# Where is everyone going this BH weekend?



## 88834 (May 9, 2005)

Im off locally to Bellingham Northumberland. Possibly do some walking around Kielder with the Springer Spaniel.


----------



## 88785 (May 9, 2005)

2 nights at Cambridge C&CC site and 2 nights at Clumber Park C&CC site


----------



## moncayomike (May 11, 2005)

Saturday on way to Glasgow for one night, then two days at Carradale Bay then three nights at North Ledaig, then heading back South.


----------



## 88810 (May 9, 2005)

Fforest Fields for me.  

Just two night though


----------



## 88962 (May 10, 2005)

Off to small village called Akyaka in Turkey for two weeks on package holiday  - traitor eh!


----------



## carolgavin (May 9, 2005)

3 nights at Glenluce Holiday park in Glenluce dumfries and galloway. Spot of fishing, spot of shopping relaxing with a good book.


----------



## Sunseeker (May 10, 2005)

Chris of The Oggies

I wouldn't go to Clumber Park if I was you, daughter and son in law plus two crazy but lovable dogs, are going with caravan 8O [sorry won't mention that word again] May visit them on way back from Telford where we are spending two or three days at a show. 

Sunseeker


----------



## 88785 (May 9, 2005)

Thanks for the warning :lol: 

Not sure if we will still be going there ourselves at the moment, something has cropped up, might have to do some re arranging if possible.
We were once c*r*vann*rs but saw the light  . we love dogs too :lol: 

Don't know what we will be doing for definite yet, need to sort it out tonight !


----------



## kipperkid (May 16, 2005)

Kessingland CCC but not with motorhome - still got 3 weeks before we are due to get that (assuming all goes to schedule!)


----------



## 88923 (May 10, 2005)

I'm confined to barracks with a nasty dose of Shingles. Yuck! Doc says I'm still contagious for another four or five days so it's Costa del Buckley for me.

The forecast for the weekend is.....mixed? One page of the BBC website says hot and sunny for Friday, the other says hot and sunny for Thursday? Hedging their bets I suppose.

Well all you lucky people going away have a great time especially if you're going to Fforest Fields!

Banjo 8)


----------



## GypsyRose (May 9, 2005)

:roll: This weather has us worried... didn't they promise good weaatehr and then once again change their minds..?! Well, what are we to expect of a Bank Hol anyway so off we'll go no doubt on Friday..! Going to Weston Super Mare (a farm outside wher we've been going for years and only £3.50 per night!) - a few Boot Sales thrown in and we'll be happy and wonderful walks for our yorkies but not in the rain I hope....
Here's hoping you all have a great weekend, staying home or not! Ana xx


----------



## johnsandywhite (May 9, 2005)

We are off to Fawley to visit the Mother-in-Law (  ) for a week.


----------



## 88741 (May 9, 2005)

Working  

Again  

But then it's only 7 days to go and we hit the road for Isle of Arran


----------



## 88909 (May 10, 2005)

*Roi's wedding*

I'm looking forward to heading north to Roi and Michelle's wedding.
Hope to see loads of people there,
Jo


----------



## bigfoot (May 16, 2005)

Wiltshire mainly around Salisbury Plain and Boscombe Down.


----------



## camoyboy (May 9, 2005)

**PROVIDED DATA**
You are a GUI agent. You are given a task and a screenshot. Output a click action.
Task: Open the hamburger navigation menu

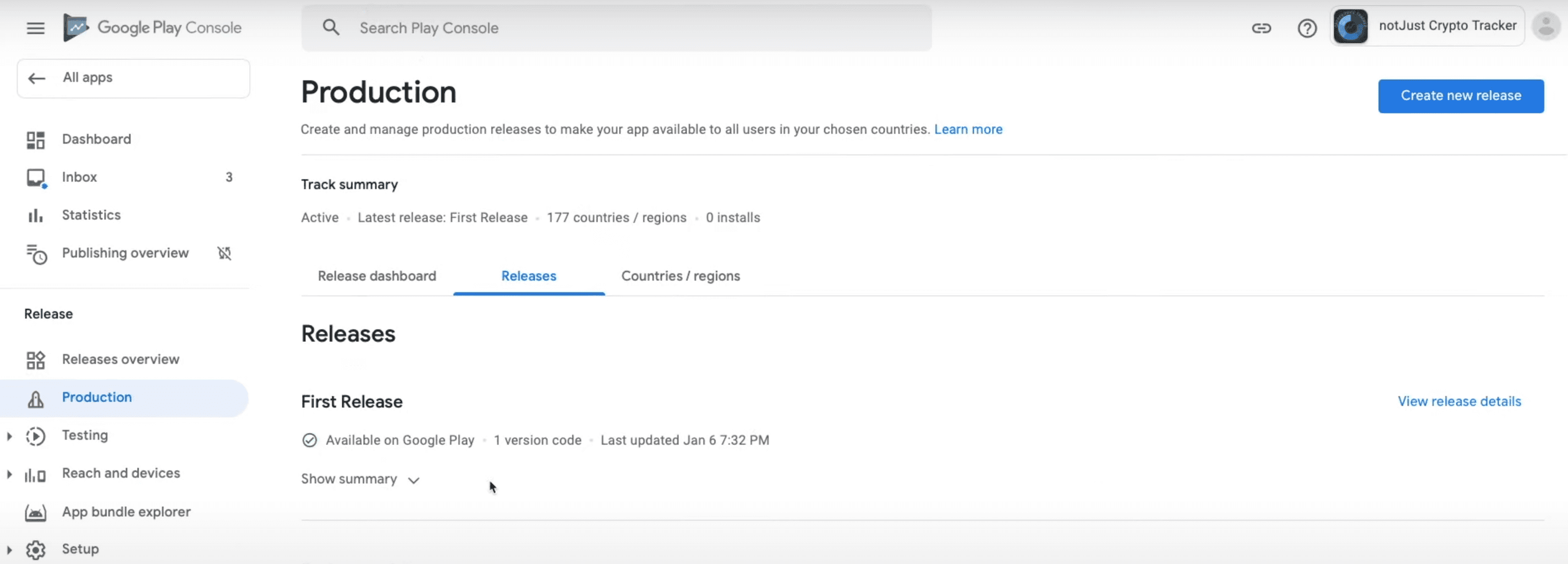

**REQUEST A**
Determine whether each of the following statements agrees with the bank holiday weekend thread. Answer yes or no for each, quoting the words of the thread that decide it.
(i) The poster 88785 planned two nights at the Cambridge C&CC site.
(ii) GypsyRose pays £5 per night at the farm outside Weston Super Mare.
(iii) kipperkid is traveling to Kessingland in the motorhome.
**REQUEST B**
Reproduce everything in the bank holiday weekend thread from "## kipperkid (May" down to "Buckley for me.".
**REQUEST C**
Resume the bank holiday weekend thread from the point at which it stops.

**TASK RESPONSE A**
(i) Yes: "2 nights at Cambridge C&CC site"
(ii) No: "only £3.50 per night!"
(iii) No: "Kessingland CCC but not with motorhome"

**TASK RESPONSE B**
## kipperkid (May 16, 2005)

Kessingland CCC but not with motorhome - still got 3 weeks before we are due to get that (assuming all goes to schedule!)


----------



## 88923 (May 10, 2005)

I'm confined to barracks with a nasty dose of Shingles. Yuck! Doc says I'm still contagious for another four or five days so it's Costa del Buckley for me.

**TASK RESPONSE C**
Briarfields Touring park near Gloucester for us for a few days, visiting friends and enjoying the countryside on the bikes.
Coln


----------



## claypigeon (May 9, 2005)

Tenby west wales for me and the boss but not in m/home staying with friends

Dave


----------



## Dave757 (May 12, 2005)

Nowhere ,its too crowded, too expensive,too much traffic on the road ,might go to Graffham later on in the week ,what a nice site that is, saving ourselves for Blues on the Farm and Goodwood in June,its great to be retired!!


----------



## 88809 (May 9, 2005)

*Where is everybody off to this we end*

Off to Ilkley RUFC with my local DA.
Cheap, no need to book, good surroundings, good company. What more could you want?


----------



## johnsandywhite (May 9, 2005)

I used to have a DA back in the sixties. 8O


----------



## peterandirene (May 9, 2005)

Four nights at Banbury, then home for a couple of days and then off to Lancashire, Durham and Scotland. Yippee!


----------



## suedew (May 10, 2005)

*as topic*

hope you all have a great time    
some of us have to work    
saving for motorhome though :lol: :lol:


----------



## 88785 (May 9, 2005)

> I used to have a DA back in the sixties.


Believe it or not so did I :roll:

Actually 70's


----------



## chrisgog (May 17, 2005)

*bh weekend*

Got tickets for Tom Jones concert in Pontypridd Sat. night so will not head off until Sunday. Will head north to mid/north Wales and stay in one of a couple of c&cc sites for holidays as there are a few on then and no need to book and great value for money.

Sorry but the Green , Green Grass of Home is calling
Chris


----------



## arrow2 (May 9, 2005)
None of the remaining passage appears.